■ **Data for processing**:
Start of Block

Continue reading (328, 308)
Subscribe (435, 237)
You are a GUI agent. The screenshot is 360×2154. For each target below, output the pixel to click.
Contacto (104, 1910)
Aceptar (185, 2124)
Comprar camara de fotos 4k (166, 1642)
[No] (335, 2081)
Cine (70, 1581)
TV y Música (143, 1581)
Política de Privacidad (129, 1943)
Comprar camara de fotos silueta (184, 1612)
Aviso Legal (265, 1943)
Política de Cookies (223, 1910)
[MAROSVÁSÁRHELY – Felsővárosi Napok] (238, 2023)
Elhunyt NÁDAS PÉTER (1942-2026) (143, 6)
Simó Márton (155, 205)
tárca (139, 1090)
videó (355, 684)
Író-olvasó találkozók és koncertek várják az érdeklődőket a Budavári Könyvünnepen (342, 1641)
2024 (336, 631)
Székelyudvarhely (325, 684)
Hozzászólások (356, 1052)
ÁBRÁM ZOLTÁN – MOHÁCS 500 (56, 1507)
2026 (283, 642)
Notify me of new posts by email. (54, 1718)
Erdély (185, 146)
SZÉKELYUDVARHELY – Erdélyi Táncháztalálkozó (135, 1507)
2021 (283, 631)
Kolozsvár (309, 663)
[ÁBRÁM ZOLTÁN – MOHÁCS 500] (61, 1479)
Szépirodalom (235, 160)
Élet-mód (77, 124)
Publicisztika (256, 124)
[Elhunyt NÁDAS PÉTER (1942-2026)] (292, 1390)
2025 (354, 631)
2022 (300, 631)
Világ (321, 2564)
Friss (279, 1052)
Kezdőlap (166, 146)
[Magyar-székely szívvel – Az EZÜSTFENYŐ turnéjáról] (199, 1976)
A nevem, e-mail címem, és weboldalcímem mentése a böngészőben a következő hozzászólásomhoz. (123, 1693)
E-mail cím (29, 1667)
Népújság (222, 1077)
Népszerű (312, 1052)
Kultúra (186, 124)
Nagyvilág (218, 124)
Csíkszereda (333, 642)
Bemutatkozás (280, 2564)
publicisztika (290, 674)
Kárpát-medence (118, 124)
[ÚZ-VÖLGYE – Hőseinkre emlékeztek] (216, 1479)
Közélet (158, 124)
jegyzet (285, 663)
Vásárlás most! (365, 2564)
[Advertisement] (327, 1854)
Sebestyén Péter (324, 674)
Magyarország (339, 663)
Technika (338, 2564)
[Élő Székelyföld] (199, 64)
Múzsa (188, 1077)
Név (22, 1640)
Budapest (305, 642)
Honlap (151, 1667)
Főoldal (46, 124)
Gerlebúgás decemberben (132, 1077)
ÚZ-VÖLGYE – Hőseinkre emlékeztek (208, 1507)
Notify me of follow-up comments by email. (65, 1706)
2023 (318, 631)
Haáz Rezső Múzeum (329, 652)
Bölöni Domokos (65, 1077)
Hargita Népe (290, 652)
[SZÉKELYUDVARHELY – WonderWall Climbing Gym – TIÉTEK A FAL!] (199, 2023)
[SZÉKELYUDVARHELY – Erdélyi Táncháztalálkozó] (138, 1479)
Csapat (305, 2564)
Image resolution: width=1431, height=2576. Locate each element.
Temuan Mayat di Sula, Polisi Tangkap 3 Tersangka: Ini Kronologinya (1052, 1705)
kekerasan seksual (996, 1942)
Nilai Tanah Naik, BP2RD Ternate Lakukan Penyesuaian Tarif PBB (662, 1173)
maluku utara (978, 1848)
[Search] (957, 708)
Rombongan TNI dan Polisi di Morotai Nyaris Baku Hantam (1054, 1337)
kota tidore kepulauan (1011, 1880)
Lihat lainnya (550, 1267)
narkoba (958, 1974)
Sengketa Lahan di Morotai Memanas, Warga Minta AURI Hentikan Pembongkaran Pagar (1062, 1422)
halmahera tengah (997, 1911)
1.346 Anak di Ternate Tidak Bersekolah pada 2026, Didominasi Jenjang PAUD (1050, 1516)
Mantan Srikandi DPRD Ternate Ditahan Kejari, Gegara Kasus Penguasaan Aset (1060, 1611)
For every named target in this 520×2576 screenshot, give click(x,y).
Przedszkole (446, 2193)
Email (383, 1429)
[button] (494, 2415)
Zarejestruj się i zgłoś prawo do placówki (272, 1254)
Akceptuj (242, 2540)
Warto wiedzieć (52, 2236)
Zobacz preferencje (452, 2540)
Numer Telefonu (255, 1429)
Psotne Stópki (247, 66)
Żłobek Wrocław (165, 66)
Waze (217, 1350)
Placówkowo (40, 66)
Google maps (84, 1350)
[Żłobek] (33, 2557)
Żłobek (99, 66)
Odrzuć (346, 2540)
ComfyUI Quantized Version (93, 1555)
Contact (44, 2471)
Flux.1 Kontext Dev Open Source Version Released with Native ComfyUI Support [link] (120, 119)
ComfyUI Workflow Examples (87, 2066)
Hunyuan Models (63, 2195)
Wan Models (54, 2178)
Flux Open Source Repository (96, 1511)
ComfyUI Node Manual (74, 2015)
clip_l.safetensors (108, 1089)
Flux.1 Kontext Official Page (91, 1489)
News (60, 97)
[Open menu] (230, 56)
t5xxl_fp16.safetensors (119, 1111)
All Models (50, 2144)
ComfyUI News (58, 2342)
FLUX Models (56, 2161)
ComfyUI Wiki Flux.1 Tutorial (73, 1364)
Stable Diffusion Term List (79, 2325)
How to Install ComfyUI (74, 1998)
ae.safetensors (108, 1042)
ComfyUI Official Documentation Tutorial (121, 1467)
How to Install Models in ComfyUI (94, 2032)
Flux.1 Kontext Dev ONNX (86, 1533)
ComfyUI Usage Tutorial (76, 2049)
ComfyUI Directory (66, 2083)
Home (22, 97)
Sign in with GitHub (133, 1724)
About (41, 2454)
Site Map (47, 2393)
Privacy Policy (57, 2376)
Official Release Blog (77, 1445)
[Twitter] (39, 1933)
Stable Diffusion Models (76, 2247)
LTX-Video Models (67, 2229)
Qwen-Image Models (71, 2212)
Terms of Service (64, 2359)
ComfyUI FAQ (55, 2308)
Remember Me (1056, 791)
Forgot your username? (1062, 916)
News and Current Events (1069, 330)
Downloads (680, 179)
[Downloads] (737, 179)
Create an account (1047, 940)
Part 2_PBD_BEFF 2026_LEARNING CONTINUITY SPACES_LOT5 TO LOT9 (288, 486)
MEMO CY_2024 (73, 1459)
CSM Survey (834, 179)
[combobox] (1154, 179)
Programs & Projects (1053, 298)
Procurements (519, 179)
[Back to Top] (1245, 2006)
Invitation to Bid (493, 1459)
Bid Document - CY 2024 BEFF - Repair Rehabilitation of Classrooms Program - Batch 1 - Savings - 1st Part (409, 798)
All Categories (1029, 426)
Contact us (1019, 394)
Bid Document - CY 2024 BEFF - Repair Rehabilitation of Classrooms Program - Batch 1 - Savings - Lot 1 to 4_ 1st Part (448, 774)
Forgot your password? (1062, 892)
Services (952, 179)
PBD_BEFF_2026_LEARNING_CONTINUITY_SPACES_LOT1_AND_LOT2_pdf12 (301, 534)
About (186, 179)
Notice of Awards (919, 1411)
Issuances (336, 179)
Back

End of Block

■ **Assignment**: The response should be an exact copy of every line above.

■ **Task result**:
Continue reading (328, 308)
Subscribe (435, 237)
You are a GUI agent. The screenshot is 360×2154. For each target below, output the pixel to click.
Contacto (104, 1910)
Aceptar (185, 2124)
Comprar camara de fotos 4k (166, 1642)
[No] (335, 2081)
Cine (70, 1581)
TV y Música (143, 1581)
Política de Privacidad (129, 1943)
Comprar camara de fotos silueta (184, 1612)
Aviso Legal (265, 1943)
Política de Cookies (223, 1910)
[MAROSVÁSÁRHELY – Felsővárosi Napok] (238, 2023)
Elhunyt NÁDAS PÉTER (1942-2026) (143, 6)
Simó Márton (155, 205)
tárca (139, 1090)
videó (355, 684)
Író-olvasó találkozók és koncertek várják az érdeklődőket a Budavári Könyvünnepen (342, 1641)
2024 (336, 631)
Székelyudvarhely (325, 684)
Hozzászólások (356, 1052)
ÁBRÁM ZOLTÁN – MOHÁCS 500 (56, 1507)
2026 (283, 642)
Notify me of new posts by email. (54, 1718)
Erdély (185, 146)
SZÉKELYUDVARHELY – Erdélyi Táncháztalálkozó (135, 1507)
2021 (283, 631)
Kolozsvár (309, 663)
[ÁBRÁM ZOLTÁN – MOHÁCS 500] (61, 1479)
Szépirodalom (235, 160)
Élet-mód (77, 124)
Publicisztika (256, 124)
[Elhunyt NÁDAS PÉTER (1942-2026)] (292, 1390)
2025 (354, 631)
2022 (300, 631)
Világ (321, 2564)
Friss (279, 1052)
Kezdőlap (166, 146)
[Magyar-székely szívvel – Az EZÜSTFENYŐ turnéjáról] (199, 1976)
A nevem, e-mail címem, és weboldalcímem mentése a böngészőben a következő hozzászólásomhoz. (123, 1693)
E-mail cím (29, 1667)
Népújság (222, 1077)
Népszerű (312, 1052)
Kultúra (186, 124)
Nagyvilág (218, 124)
Csíkszereda (333, 642)
Bemutatkozás (280, 2564)
publicisztika (290, 674)
Kárpát-medence (118, 124)
[ÚZ-VÖLGYE – Hőseinkre emlékeztek] (216, 1479)
Közélet (158, 124)
jegyzet (285, 663)
Vásárlás most! (365, 2564)
[Advertisement] (327, 1854)
Sebestyén Péter (324, 674)
Magyarország (339, 663)
Technika (338, 2564)
[Élő Székelyföld] (199, 64)
Múzsa (188, 1077)
Név (22, 1640)
Budapest (305, 642)
Honlap (151, 1667)
Főoldal (46, 124)
Gerlebúgás decemberben (132, 1077)
ÚZ-VÖLGYE – Hőseinkre emlékeztek (208, 1507)
Notify me of follow-up comments by email. (65, 1706)
2023 (318, 631)
Haáz Rezső Múzeum (329, 652)
Bölöni Domokos (65, 1077)
Hargita Népe (290, 652)
[SZÉKELYUDVARHELY – WonderWall Climbing Gym – TIÉTEK A FAL!] (199, 2023)
[SZÉKELYUDVARHELY – Erdélyi Táncháztalálkozó] (138, 1479)
Csapat (305, 2564)
Image resolution: width=1431, height=2576. Locate each element.
Temuan Mayat di Sula, Polisi Tangkap 3 Tersangka: Ini Kronologinya (1052, 1705)
kekerasan seksual (996, 1942)
Nilai Tanah Naik, BP2RD Ternate Lakukan Penyesuaian Tarif PBB (662, 1173)
maluku utara (978, 1848)
[Search] (957, 708)
Rombongan TNI dan Polisi di Morotai Nyaris Baku Hantam (1054, 1337)
kota tidore kepulauan (1011, 1880)
Lihat lainnya (550, 1267)
narkoba (958, 1974)
Sengketa Lahan di Morotai Memanas, Warga Minta AURI Hentikan Pembongkaran Pagar (1062, 1422)
halmahera tengah (997, 1911)
1.346 Anak di Ternate Tidak Bersekolah pada 2026, Didominasi Jenjang PAUD (1050, 1516)
Mantan Srikandi DPRD Ternate Ditahan Kejari, Gegara Kasus Penguasaan Aset (1060, 1611)
For every named target in this 520×2576 screenshot, give click(x,y).
Przedszkole (446, 2193)
Email (383, 1429)
[button] (494, 2415)
Zarejestruj się i zgłoś prawo do placówki (272, 1254)
Akceptuj (242, 2540)
Warto wiedzieć (52, 2236)
Zobacz preferencje (452, 2540)
Numer Telefonu (255, 1429)
Psotne Stópki (247, 66)
Żłobek Wrocław (165, 66)
Waze (217, 1350)
Placówkowo (40, 66)
Google maps (84, 1350)
[Żłobek] (33, 2557)
Żłobek (99, 66)
Odrzuć (346, 2540)
ComfyUI Quantized Version (93, 1555)
Contact (44, 2471)
Flux.1 Kontext Dev Open Source Version Released with Native ComfyUI Support [link] (120, 119)
ComfyUI Workflow Examples (87, 2066)
Hunyuan Models (63, 2195)
Wan Models (54, 2178)
Flux Open Source Repository (96, 1511)
ComfyUI Node Manual (74, 2015)
clip_l.safetensors (108, 1089)
Flux.1 Kontext Official Page (91, 1489)
News (60, 97)
[Open menu] (230, 56)
t5xxl_fp16.safetensors (119, 1111)
All Models (50, 2144)
ComfyUI News (58, 2342)
FLUX Models (56, 2161)
ComfyUI Wiki Flux.1 Tutorial (73, 1364)
Stable Diffusion Term List (79, 2325)
How to Install ComfyUI (74, 1998)
ae.safetensors (108, 1042)
ComfyUI Official Documentation Tutorial (121, 1467)
How to Install Models in ComfyUI (94, 2032)
Flux.1 Kontext Dev ONNX (86, 1533)
ComfyUI Usage Tutorial (76, 2049)
ComfyUI Directory (66, 2083)
Home (22, 97)
Sign in with GitHub (133, 1724)
About (41, 2454)
Site Map (47, 2393)
Privacy Policy (57, 2376)
Official Release Blog (77, 1445)
[Twitter] (39, 1933)
Stable Diffusion Models (76, 2247)
LTX-Video Models (67, 2229)
Qwen-Image Models (71, 2212)
Terms of Service (64, 2359)
ComfyUI FAQ (55, 2308)
Remember Me (1056, 791)
Forgot your username? (1062, 916)
News and Current Events (1069, 330)
Downloads (680, 179)
[Downloads] (737, 179)
Create an account (1047, 940)
Part 2_PBD_BEFF 2026_LEARNING CONTINUITY SPACES_LOT5 TO LOT9 (288, 486)
MEMO CY_2024 (73, 1459)
CSM Survey (834, 179)
[combobox] (1154, 179)
Programs & Projects (1053, 298)
Procurements (519, 179)
[Back to Top] (1245, 2006)
Invitation to Bid (493, 1459)
Bid Document - CY 2024 BEFF - Repair Rehabilitation of Classrooms Program - Batch 1 - Savings - 1st Part (409, 798)
All Categories (1029, 426)
Contact us (1019, 394)
Bid Document - CY 2024 BEFF - Repair Rehabilitation of Classrooms Program - Batch 1 - Savings - Lot 1 to 4_ 1st Part (448, 774)
Forgot your password? (1062, 892)
Services (952, 179)
PBD_BEFF_2026_LEARNING_CONTINUITY_SPACES_LOT1_AND_LOT2_pdf12 (301, 534)
About (186, 179)
Notice of Awards (919, 1411)
Issuances (336, 179)
Back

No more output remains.